> [Requirement] In the Zen Center talk transcript below, repeat word for word the part starting with "AI Suggested Title: Consciousness" and going on through "Thich Nhat Hanh.".

> [Source text]
"""

AI Suggested Title: Consciousness Unveiled Through Mindfulness
This podcast is offered by the San Francisco Zen Center on the web at www.sfcc.org. Our public programs are made possible by donations from people like you. Good morning. And welcome to Beginner's Mind Temple. Are some of you here for the first time today? Anybody? Okay. Good. Well, welcome particularly to you. I hope you find something useful. My name is Rosalie Curtis, and I have been a resident at Zen Center since 1984, and I was ordained in 2005 by my teacher, Michael Wenner. And I think that some of you who know me may have heard me say before how much I appreciate the teachings of Thich Nhat Hanh.

"""

> [Data extract]
"""

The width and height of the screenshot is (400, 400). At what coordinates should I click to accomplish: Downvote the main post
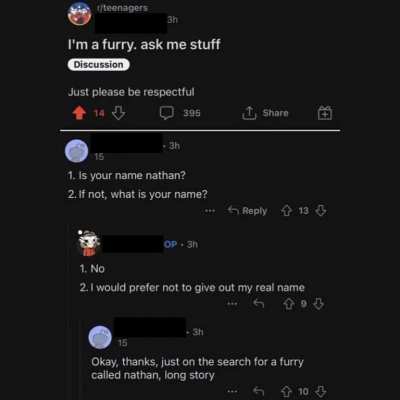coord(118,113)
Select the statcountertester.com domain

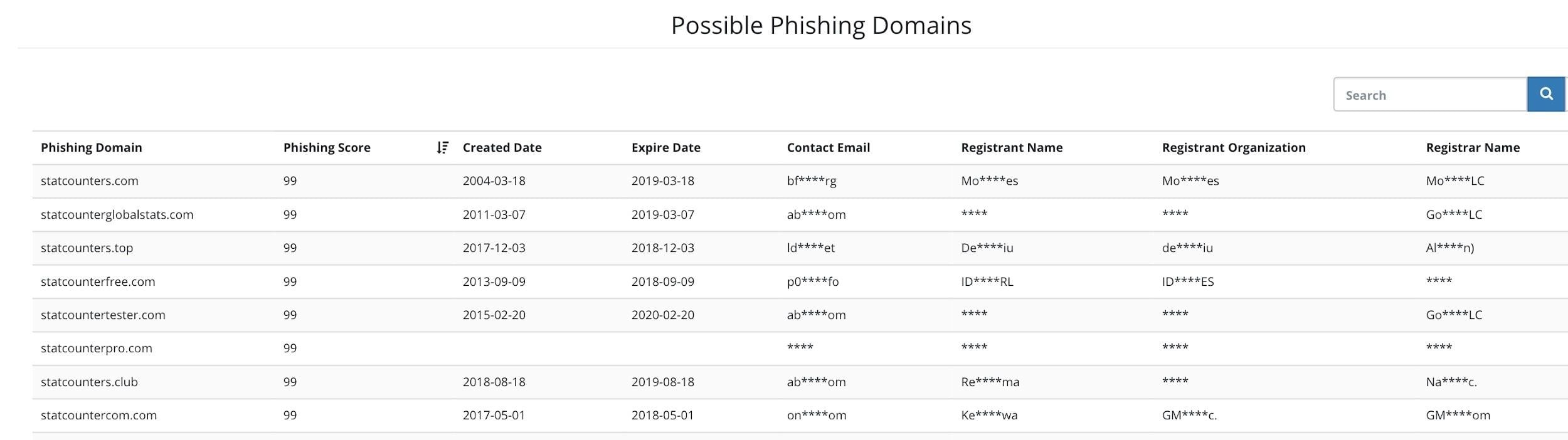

"""

> [Full response]
AI Suggested Title: Consciousness Unveiled Through Mindfulness
This podcast is offered by the San Francisco Zen Center on the web at www.sfcc.org. Our public programs are made possible by donations from people like you. Good morning. And welcome to Beginner's Mind Temple. Are some of you here for the first time today? Anybody? Okay. Good. Well, welcome particularly to you. I hope you find something useful. My name is Rosalie Curtis, and I have been a resident at Zen Center since 1984, and I was ordained in 2005 by my teacher, Michael Wenner. And I think that some of you who know me may have heard me say before how much I appreciate the teachings of Thich Nhat Hanh.